Output: P-value: 0.0003

Interpretation: There's only a 0.03% chance of seeing a 1 percentage point difference (or larger) if the variant was actually the same as control. This is very unlikely, so we conclude the variant really is different.

What P-Values Do NOT Mean

Wrong: "There's a 0.03% chance the variant isn't better"

Wrong: "The variant is 99.97% likely to be better"

Wrong: "The effect is large"

Right: "If there was no real difference, we'd only see results this extreme 0.03% of the time"

The 0.05 Threshold

The conventional threshold is p < 0.05 (5%), which corresponds to 95% confidence.

if result.p_value < 0.05:
    print("Statistically significant at 95% confidence")
else:
    print("Not statistically significant")

0.05 is arbitrary

The 0.05 threshold is a convention, not a law of nature.
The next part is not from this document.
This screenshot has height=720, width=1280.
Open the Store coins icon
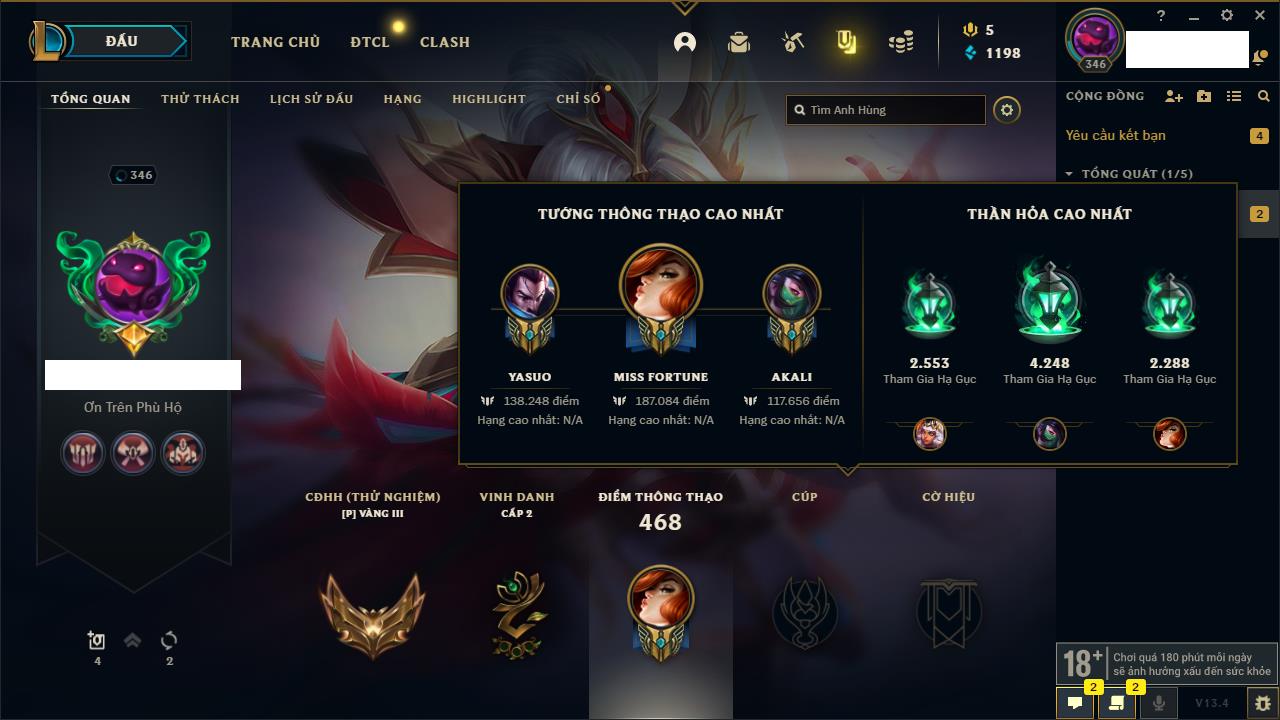pos(901,42)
A p-value of 0.051 isn't meaningfully different from 0.049.

Relationship to Confidence Level

Confidence Level P-value Threshold
90% < 0.10
95% < 0.05
99% < 0.01
# 95% confidence (default)
result_95 = conversion.analyze(..., confidence=95)
# Significant if p < 0.05

# 99% confidence
result_99 = conversion.analyze(..., confidence=99)
# Significant if p < 0.01

Common Mistakes

Mistake 1: Peeking and Stopping Early

Problem: Checking results daily and stopping when p < 0.05.

Why it's wrong: The more you check, the more likely you'll see p < 0.05 by chance.

Solution: Calculate sample size before starting and don't peek.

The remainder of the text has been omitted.